For Peiris, the campaign completely “missed the mark” for a brand that already over-indexes on females aged 25-44 and caucasians.
“Their core customers are young women seeking authentic representation and cultural connection. The Sydney Sweeney campaign suggests they were trying to double down on their existing audience, but ultimately missed the mark by prioritising male fantasy over female empowerment. They alienated their core demographic while failing to meaningfully expand into new ones.

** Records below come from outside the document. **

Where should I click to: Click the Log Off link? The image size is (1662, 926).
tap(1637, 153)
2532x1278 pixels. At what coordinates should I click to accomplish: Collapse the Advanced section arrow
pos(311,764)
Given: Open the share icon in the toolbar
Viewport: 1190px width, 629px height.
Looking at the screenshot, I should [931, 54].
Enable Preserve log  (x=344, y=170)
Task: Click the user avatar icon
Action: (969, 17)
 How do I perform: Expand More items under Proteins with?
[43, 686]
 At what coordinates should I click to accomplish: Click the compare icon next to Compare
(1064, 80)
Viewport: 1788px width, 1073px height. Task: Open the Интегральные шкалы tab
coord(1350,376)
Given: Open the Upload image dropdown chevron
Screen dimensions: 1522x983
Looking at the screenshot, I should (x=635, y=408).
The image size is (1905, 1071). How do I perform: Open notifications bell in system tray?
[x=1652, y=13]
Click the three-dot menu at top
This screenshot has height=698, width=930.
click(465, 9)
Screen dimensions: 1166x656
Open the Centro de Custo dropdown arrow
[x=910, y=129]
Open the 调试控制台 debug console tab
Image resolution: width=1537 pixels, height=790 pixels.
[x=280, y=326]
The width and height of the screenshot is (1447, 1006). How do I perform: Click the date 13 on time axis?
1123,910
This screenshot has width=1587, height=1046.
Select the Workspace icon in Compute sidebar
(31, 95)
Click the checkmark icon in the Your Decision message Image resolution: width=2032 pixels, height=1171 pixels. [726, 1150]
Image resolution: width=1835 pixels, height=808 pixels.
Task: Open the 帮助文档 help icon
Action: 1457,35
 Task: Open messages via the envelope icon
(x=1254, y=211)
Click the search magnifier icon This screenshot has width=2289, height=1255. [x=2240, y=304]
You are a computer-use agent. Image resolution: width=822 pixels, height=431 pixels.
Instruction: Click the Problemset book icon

“The disconnect becomes obvious when you look at the data. American Eagle’s audience is predominantly female, yet their campaign was designed around male-gaze aesthetics and messaging that felt exclusionary rather than celebratory.
“What makes it even more devastating is this wasn’t just any brand making a tone-deaf choice. This was a company abandoning the progressive identity they’d spent over a decade building,” Peiris explained.
Viral Doesn’t Equal Valuable
On launch, the campaign delivered a short-term spike. American Eagle’s stock price surged 12 per cent, adding over US$200 million in market cap. Website visits jumped 60 per cent according to Consumer Edge.
But the data tells a harsher truth. Pass_by found that American Eagle’s in-store traffic fell by 3.9 per cent the week after the campaign, and a further 9 per cent the week after that. Consumer Edge confirmed that despite the online buzz, jeans sales stayed flat.
Consumer Edge VP head of Insights for the CEIC Michael Gunther said that the American Eagle Sydney Sweeney story is “a useful reminder that viral moments don’t necessarily translate into immediate consumer behaviour change. Interest may spike, but unless that attention converts into spending, the business impact remains limited.”
Gap, by contrast, turned cultural fluency into advocacy. With Katseye fronting its Better in Denim campaign, choreography went viral for the right reasons, dance classes teaching routines, social media filled with recreations, and a +4 point bump in preference.
American Eagle’s stumble is more than a creative miscalculation. It’s a warning. In categories where products are interchangeable, the only durable differentiator is identity alignment. Consumers forgive misfires, but not betrayal.
Gap leaned into culture and came out stronger. American Eagle abandoned the progressive identity it had spent a decade building and paid the price in trust, preference, and foot traffic.